Volvió a guardar silencio. Yo tampoco dije nada: las confidencias suelen estar enhebradas con unos hilos narrativos tan finos y fácilmente desgarrables que conviene no tirar demasiado del ovillo.

– Nos salió un contrato con una compañía de variedades, una gira larga por provincias: Bilbao, Zaragoza, Valencia, Barcelona… No era un trabajo lo que se dice maravilloso, sabes. Era una cosa popular, un espectáculo con música y canciones y entremedias unos pequeños números cómicos, y ahí interveníamos tu madre y yo. Pero bueno, era un contrato, nos pagaban y por lo menos podíamos estar los dos juntos. Así que lo cogimos. Y entonces me volví loco.

Mi padre agitó su vaso y el hielo repiqueteó como una campanilla contra el cristal.

– Me volví completamente loco por una mujer. No era amor, Lucía, te lo aseguro. Era mucho más. Era una enfermedad. Desde el primer momento en que la vi, perdí el sentido: ya no podía pensar más que en sus ojos, en sus manos, en sus palabras, en su voz, en su boca. En su cuerpo colosal, maravilloso, que se convirtió en el único lugar del mundo en donde yo sentía algún alivio a mi sufrimiento. Porque sufría de un modo insoportable. A ver si me entiendes, con aquella mujer yo no tuve una aventura, sino una catástrofe. Cuando estaba separado de ella me sentía agonizar y cuando estaba junto a ella deseaba morirme. Todavía no he conseguido entender lo que me sucedió, pero me fui muy lejos, más lejos de mí mismo de lo que nunca he estado. Me convertí en un ser indigno. Hice cosas horribles. Por ejemplo, dejé abandonada a tu madre en Zaragoza, en el miserable cuartucho de una pensión. Sin apenas dinero y sin trabajo. Porque la mujer que me volvió loco era la estrella de la compañía de variedades que nos había contratado.
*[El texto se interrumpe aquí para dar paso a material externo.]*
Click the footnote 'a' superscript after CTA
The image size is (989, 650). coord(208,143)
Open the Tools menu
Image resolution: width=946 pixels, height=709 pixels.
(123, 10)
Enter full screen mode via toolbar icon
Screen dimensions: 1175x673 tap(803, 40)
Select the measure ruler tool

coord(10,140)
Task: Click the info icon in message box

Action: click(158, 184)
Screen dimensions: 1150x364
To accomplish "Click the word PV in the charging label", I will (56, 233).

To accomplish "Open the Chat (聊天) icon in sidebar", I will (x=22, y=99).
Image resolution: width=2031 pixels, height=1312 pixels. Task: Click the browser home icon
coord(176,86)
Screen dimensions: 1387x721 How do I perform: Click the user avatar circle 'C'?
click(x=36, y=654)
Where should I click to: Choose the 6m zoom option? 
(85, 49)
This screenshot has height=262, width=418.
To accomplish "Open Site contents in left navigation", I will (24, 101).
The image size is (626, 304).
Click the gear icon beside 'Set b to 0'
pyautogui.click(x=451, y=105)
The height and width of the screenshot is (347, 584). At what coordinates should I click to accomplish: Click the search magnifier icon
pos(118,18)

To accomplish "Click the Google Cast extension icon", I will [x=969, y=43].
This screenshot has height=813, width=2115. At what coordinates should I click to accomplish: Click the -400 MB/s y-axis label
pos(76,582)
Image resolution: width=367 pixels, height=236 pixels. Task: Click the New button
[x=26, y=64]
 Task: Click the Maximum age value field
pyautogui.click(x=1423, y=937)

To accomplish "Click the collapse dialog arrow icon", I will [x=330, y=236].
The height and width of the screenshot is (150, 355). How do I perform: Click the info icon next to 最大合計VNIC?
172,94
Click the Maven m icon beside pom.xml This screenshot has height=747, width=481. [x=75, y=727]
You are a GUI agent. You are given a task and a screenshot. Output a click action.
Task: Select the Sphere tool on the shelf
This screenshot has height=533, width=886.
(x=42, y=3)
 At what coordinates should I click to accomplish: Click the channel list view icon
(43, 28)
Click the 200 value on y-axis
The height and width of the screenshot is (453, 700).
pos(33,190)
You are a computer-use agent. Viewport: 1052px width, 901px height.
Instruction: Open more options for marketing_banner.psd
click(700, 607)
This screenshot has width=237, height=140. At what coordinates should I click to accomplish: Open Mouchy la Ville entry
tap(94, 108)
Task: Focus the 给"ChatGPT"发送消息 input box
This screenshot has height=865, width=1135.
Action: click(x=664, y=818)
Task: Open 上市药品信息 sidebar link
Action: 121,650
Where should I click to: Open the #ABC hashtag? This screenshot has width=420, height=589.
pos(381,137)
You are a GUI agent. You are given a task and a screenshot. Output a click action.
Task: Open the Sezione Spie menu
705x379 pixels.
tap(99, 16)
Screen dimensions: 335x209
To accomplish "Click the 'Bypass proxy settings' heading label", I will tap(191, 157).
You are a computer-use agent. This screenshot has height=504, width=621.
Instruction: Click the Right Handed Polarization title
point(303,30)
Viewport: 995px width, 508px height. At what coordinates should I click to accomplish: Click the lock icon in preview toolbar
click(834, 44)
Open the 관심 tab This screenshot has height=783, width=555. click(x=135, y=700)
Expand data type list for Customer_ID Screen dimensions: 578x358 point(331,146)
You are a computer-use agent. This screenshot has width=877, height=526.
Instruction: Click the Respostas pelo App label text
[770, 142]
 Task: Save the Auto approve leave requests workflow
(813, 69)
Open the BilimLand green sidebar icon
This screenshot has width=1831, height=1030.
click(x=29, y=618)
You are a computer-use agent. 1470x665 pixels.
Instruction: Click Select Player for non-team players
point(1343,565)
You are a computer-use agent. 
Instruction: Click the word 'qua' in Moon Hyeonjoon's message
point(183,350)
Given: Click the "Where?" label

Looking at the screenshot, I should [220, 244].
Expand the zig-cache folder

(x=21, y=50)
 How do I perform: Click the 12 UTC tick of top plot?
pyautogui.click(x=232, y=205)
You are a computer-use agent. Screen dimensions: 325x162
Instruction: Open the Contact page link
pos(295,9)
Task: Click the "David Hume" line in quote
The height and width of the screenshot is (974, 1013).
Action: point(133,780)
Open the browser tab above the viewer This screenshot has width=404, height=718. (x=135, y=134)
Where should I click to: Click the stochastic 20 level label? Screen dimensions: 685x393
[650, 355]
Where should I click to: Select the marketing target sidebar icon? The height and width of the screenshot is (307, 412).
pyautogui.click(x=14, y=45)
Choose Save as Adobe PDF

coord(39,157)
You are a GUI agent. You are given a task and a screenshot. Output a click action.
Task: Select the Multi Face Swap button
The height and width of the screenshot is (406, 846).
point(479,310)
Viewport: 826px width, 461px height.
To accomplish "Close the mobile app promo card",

– Manitas de Plata -dije; y las palabras se escaparon de mis labios antes de darme cuenta de lo que decía.

Mi padre se quedó estupefacto: -¿Entonces, lo sabías? -tartamudeó al fin.

– No. No, no sé nada -expliqué. Por mi espalda bajó un escalofrío-. No tenía ni idea, papá, ni idea. Ha sido una casualidad. Leí algo hace poco sobre una estrella de los años cuarenta y… De modo que he acertado. Era Manitas de Plata.

– Sí… -suspiró él-. Amalia Gayo. Una mujer extraordinaria. Un ser de otro planeta. No le guardo rencor, ¿sabes? Creo que el daño me lo hice sobre todo yo mismo. Ella era un catalizador. Y además me hizo sentir la vida como nunca la había sentido. Es lo más fuerte que guardo en la memoria, ¿entiendes lo que quiero decir? Cuando me esté muriendo, que será dentro de nada, estoy seguro de que me acordaré de ella.